Francis I. Proctor Foundation, University of California San Francisco, San Francisco, California, USA.
The Carter Center Ethiopia, Addis Ababa, Ethiopia.
Clin Infect Dis. 2021 Sep 15;73(6):979-986. doi: 10.1093/cid/ciab193.
Current guidelines recommend community-wide mass azithromycin for trachoma, but a targeted treatment strategy could reduce the volume of antibiotics required.
In total, 48 Ethiopian communities were randomized to mass, targeted, or delayed azithromycin distributions. In the targeted arm, only children aged 6 months to 5 years with evidence of ocular chlamydia received azithromycin, distributed thrice over the following year. The primary outcome was ocular chlamydia at months 12 and 24, comparing the targeted and delayed arms (0-5 year-olds, superiority analysis) and the targeted and mass azithromycin arms (8-12 year-olds, noninferiority analysis, 10% noninferiority margin).

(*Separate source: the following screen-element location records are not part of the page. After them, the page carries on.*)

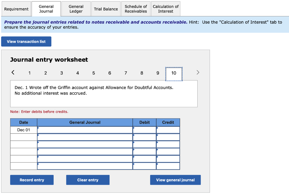The image size is (289, 195).
Task: Select transaction 1 in the pagination strip
Action: 29,73
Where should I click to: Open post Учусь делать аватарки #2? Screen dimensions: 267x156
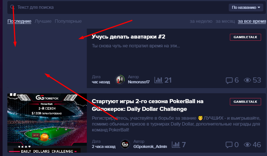pyautogui.click(x=128, y=37)
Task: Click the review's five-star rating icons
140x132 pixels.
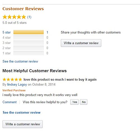Action: [x=12, y=79]
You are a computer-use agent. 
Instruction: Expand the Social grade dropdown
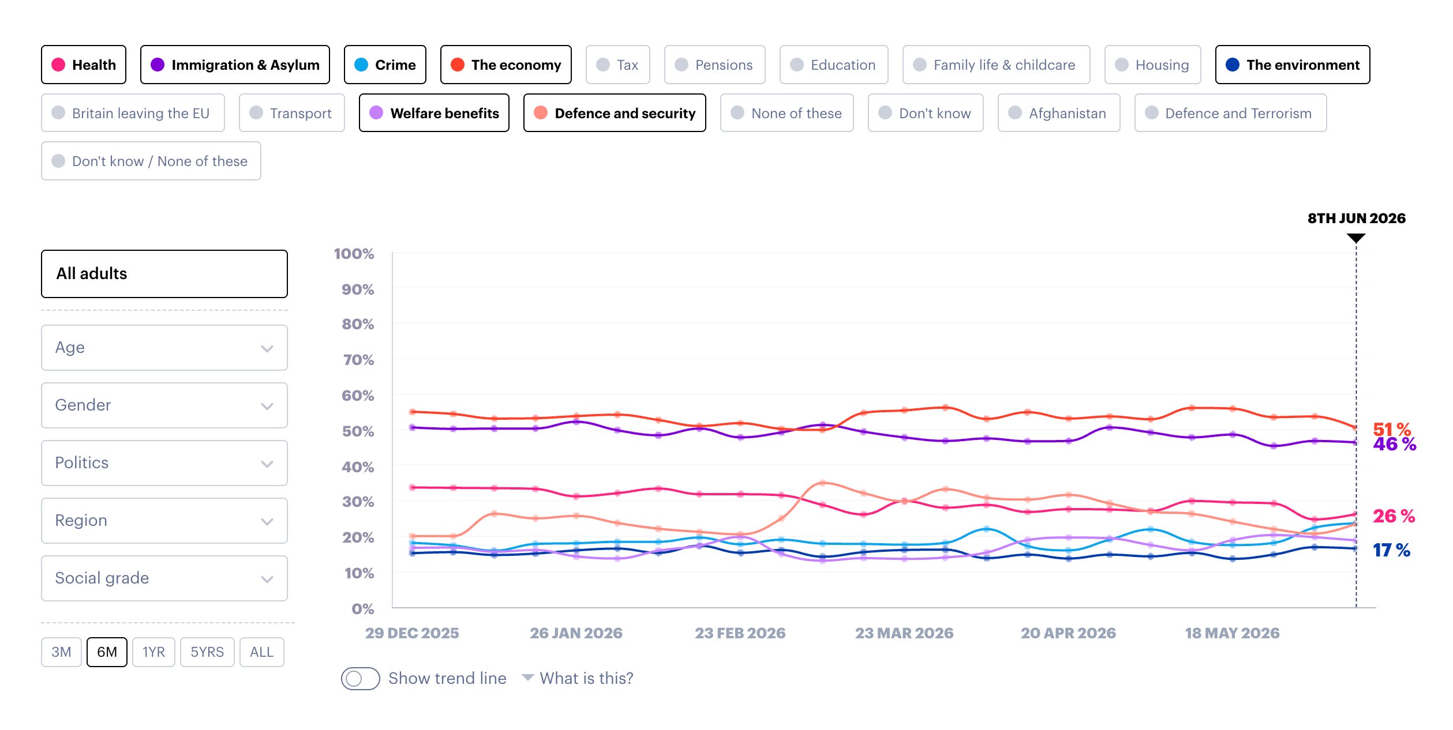[x=164, y=578]
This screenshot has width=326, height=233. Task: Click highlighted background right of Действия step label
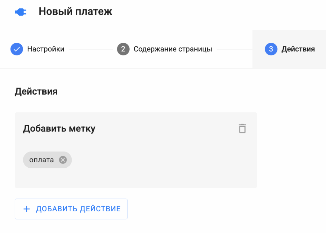tap(320, 49)
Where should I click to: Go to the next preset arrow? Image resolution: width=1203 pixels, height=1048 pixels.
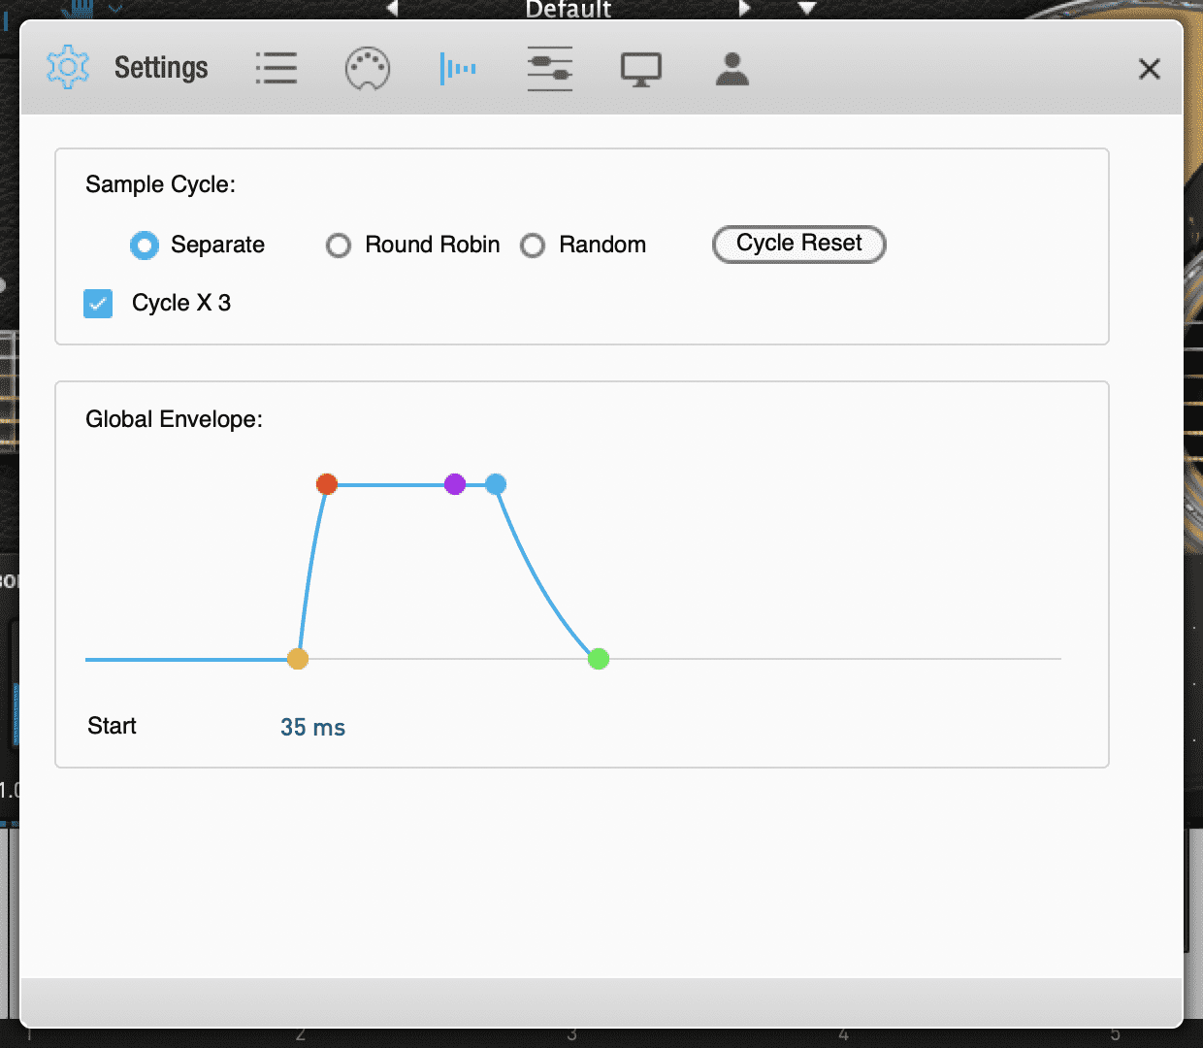[x=744, y=9]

At baseline, the mean prevalence of ocular chlamydia in the 3 arms ranged from 7% to 9% among 0-5 year-olds and from 3% to 9% among 8-12 year-olds. Averaged across months 12-24, the mean prevalence of ocular chlamydia among 0-5 year-olds was 16.7% (95% confidence interval [CI]: 9.0%-24.4%) in the targeted arm and 22.3% (95% CI: 11.1%-33.6%) in the delayed arm (P = .61). The final mean prevalence of ocular chlamydia among 8-12 year-olds was 13.5% (95% CI: 7.9%-19.1%) in the targeted arm and 5.5% (95% CI: 0.3%-10.7%) in the mass treatment arm (adjusted risk difference 8.5 percentage points [pp] higher in the targeted arm, 95% CI: 0.9 pp-16.1 pp higher).
Antibiotic treatments targeted to infected preschool children did not result in significantly less ocular chlamydia infections compared with untreated communities and did not meet noninferiority criteria relative to mass azithromycin distributions. Targeted approaches may require treatment of a broader segment of the population in areas with hyperendemic trachoma.
目前的指南建议在社区范围内大规模使用阿奇霉素治疗沙眼,但靶向治疗策略可以减少所需抗生素的数量。
共有 48 个埃塞俄比亚社区被随机分为大规模、靶向或延迟阿奇霉素分布组。在靶向组中,只有 6 个月至 5 岁有眼部衣原体感染证据的儿童接受阿奇霉素治疗,在接下来的一年中分三次给药。主要结局是比较靶向和延迟组(0-5 岁儿童,优效性分析)以及靶向和大规模阿奇霉素组(8-12 岁儿童,非劣效性分析,10%非劣效性边界)在 12 个月和 24 个月时的眼部衣原体。
在基线时,3 个组中 0-5 岁儿童的眼部衣原体平均患病率在 7%至 9%之间,8-12 岁儿童的眼部衣原体平均患病率在 3%至 9%之间。在 12-24 个月期间,0-5 岁儿童的眼部衣原体平均患病率在靶向组中为 16.7%(95%置信区间[CI]:9.0%-24.4%),在延迟组中为 22.3%(95% CI:11.1%-33.6%)(P=0.61)。在靶向组中,8-12 岁儿童的最终眼部衣原体平均患病率为 13.5%(95% CI:7.9%-19.1%),在大规模治疗组中为 5.5%(95% CI:0.3%-10.7%)(调整后的风险差异为靶向组高 8.5 个百分点[95%CI:0.9 个百分点至 16.1 个百分点])。
针对感染学龄前儿童的抗生素治疗并未导致眼部衣原体感染明显减少,与未治疗社区相比,也未达到非劣效性标准,与大规模阿奇霉素分布相比。在沙眼高度流行地区,靶向方法可能需要对更广泛的人群进行治疗。